Tak peduli, Birendra masih dengan mode silent dengan alis mengernyit. Meskipun ia tak sepatutnya merajuk pada Amma, namun tetap saja rasa kesalnya masih mendominasi hingga ia memilih berdiam saja.
"Jangan kacangin dong, Re..." Amma menyandarkan kepalanya pada bahu Birendra.
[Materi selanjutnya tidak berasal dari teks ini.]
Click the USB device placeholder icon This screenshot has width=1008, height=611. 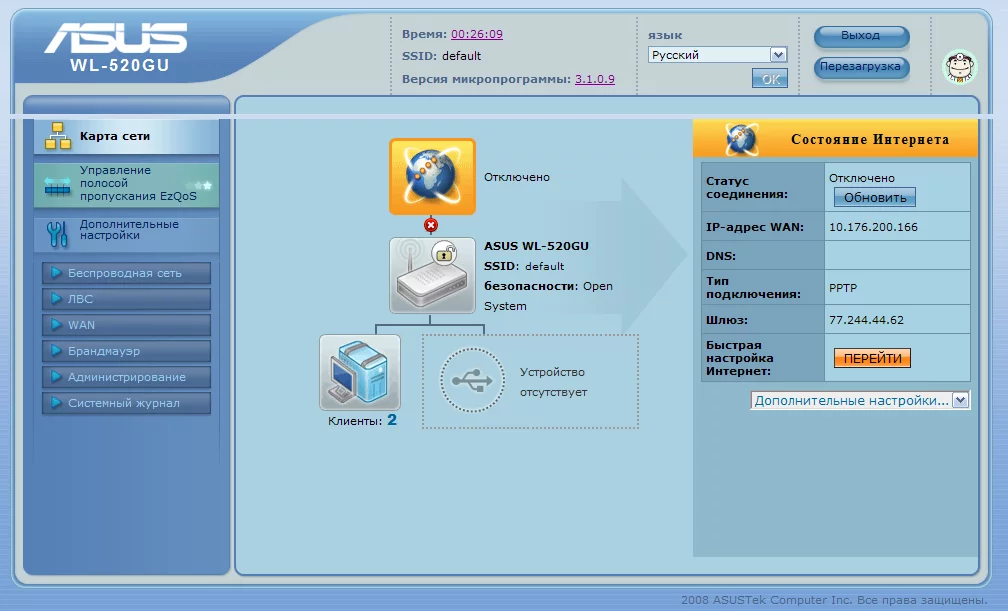tap(472, 381)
Mengambil tangannya lalu mengusap lembut jemari lentik itu. Terkadang Amma insecure melihat jari miliknya tak secantik milik Birendra. Namun tak apa, yang penting punya jari lengkap sudah Alhamdulillah.
"Rere...."
"Kan kamu yang nerima bunga itu, bukan aku. Kenapa marahnya sama aku, sih! Jangan bikin aku gemes, deh. Nanti aku gigit nih..." Amma hendak memasukkan jari telunjuk Birendra ke mulutnya namun langsung ditarik oleh si pemilik.
"Mulut aku gak bau kok." Amma cemberut.
Gimana ya, mau bertingkah agresif tapi malu kalo Pak supir lihat. Kalo gak di ganasin Birendra gak mungkin luluh dengan mudah. Sabar, Amma akan mengeluarkan jurus maut turunan leluhur saat sampai di rumah.
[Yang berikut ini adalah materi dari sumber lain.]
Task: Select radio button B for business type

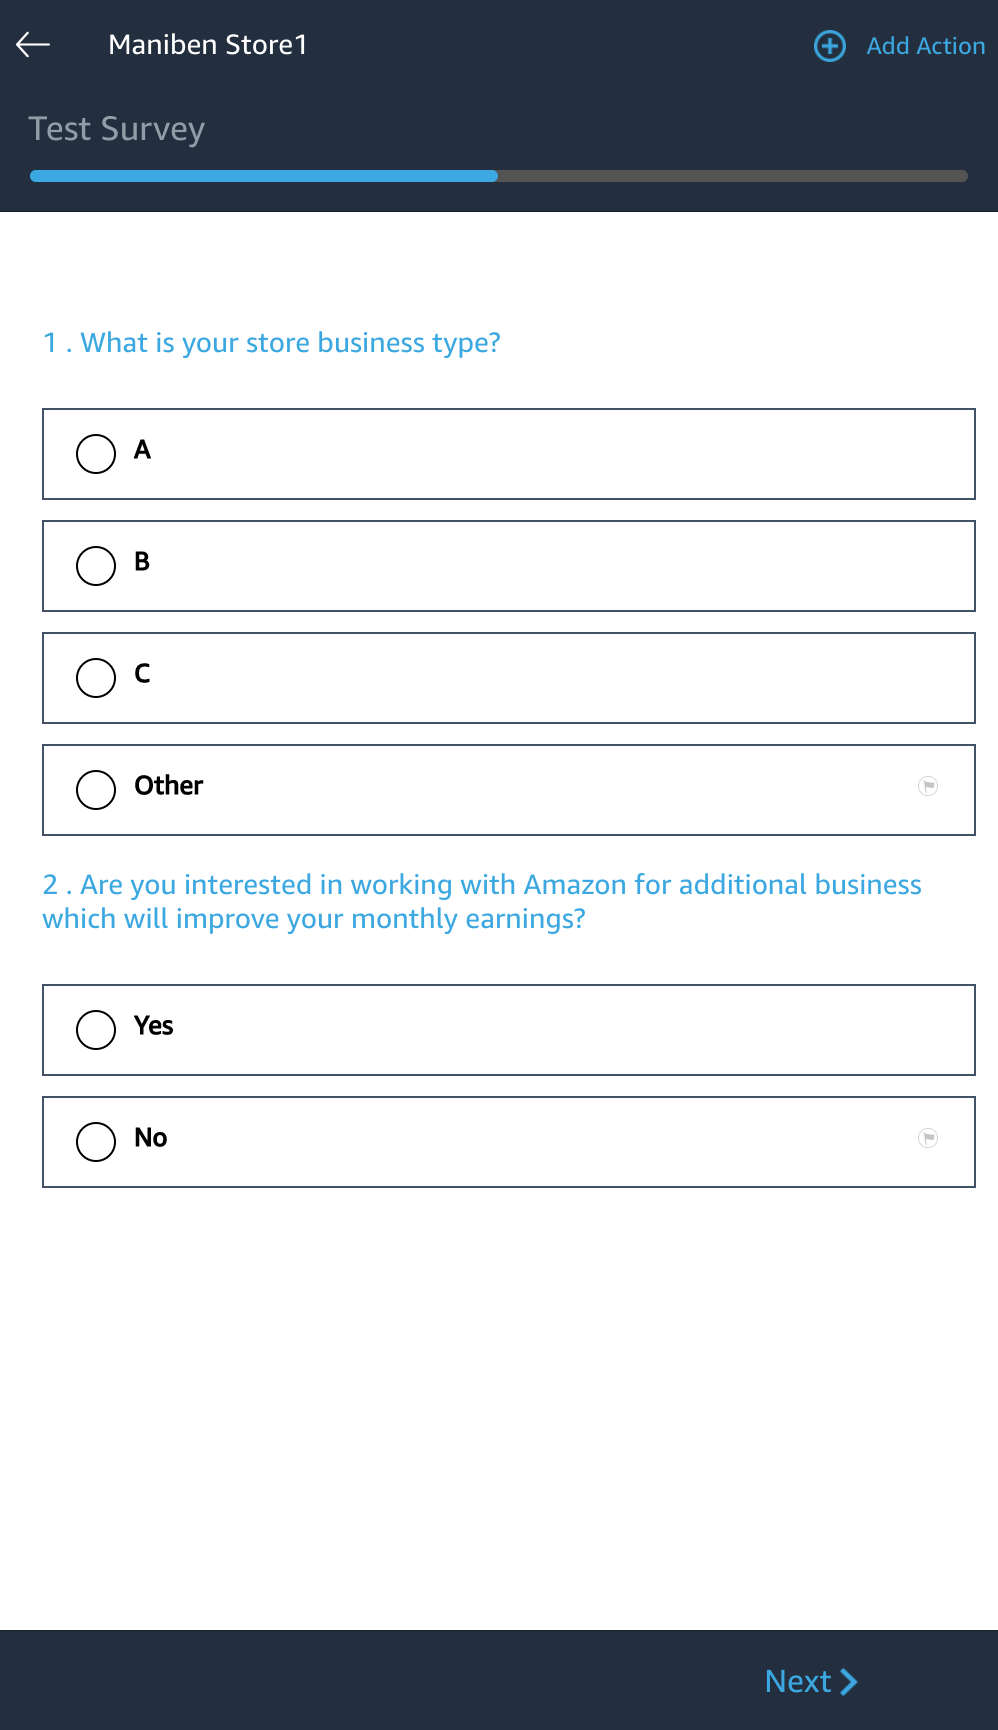Action: click(96, 566)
Seulas senyum terbit dibibirnya. Memandang Birendra seraya mendekatkan wajahnya ke telinga kanannya, Amma berbisik. "Jangan marah, dong. Nanti kalo sampai rumah aku peluk kamu erat-erat. Gak mau dilepas sebelum kamu mau ngomong sama aku."
"Pausteng nyeremin kalo lagi marah. Aku siram pake basmallah kira-kira dapat berkah gak ya?"
Birendra melirik Amma sekilas.
"Ih, kok cuma lirik doang?"
"Terus?" Birendra berucap pelan.
"Ini..." Amma menunjuk keningnya.
"Apa?"
"Cium."
Birendra memalingkan wajahnya. Menahan bibir maka yang hendak melengkung menciptakan senyuman. Sial! Gadis ini sangat pandai mengaduk perasaan Birendra.
"Diam."
Amma cemberut. "Oke. Aku yang cium kamu kalo udah sampe."
Tanpa mereka sadari, Pak supir mesem-mesem sendiri melihat interaksi dua remaja tersebut dari spion atas. Duh.... Jadi kangen istri tiba-tiba. Doi lagi apa yaa?
KAMU SEDANG MEMBACA
JALUR HALAL [TAMAT]
Teen Fiction"Ma, Rere harus tanggung jawab!" "KAMU HAMILIN ANAK ORANG?!" "Rere udah pegang tangan perawan, Ma!" *#* "Kamu tidur dimana?" "Kata Mama sepasang suami istri harus tidur berdua. Kalo pisah ranjang nanti dosa." "Aku gak mau," Birendra menarik tangan...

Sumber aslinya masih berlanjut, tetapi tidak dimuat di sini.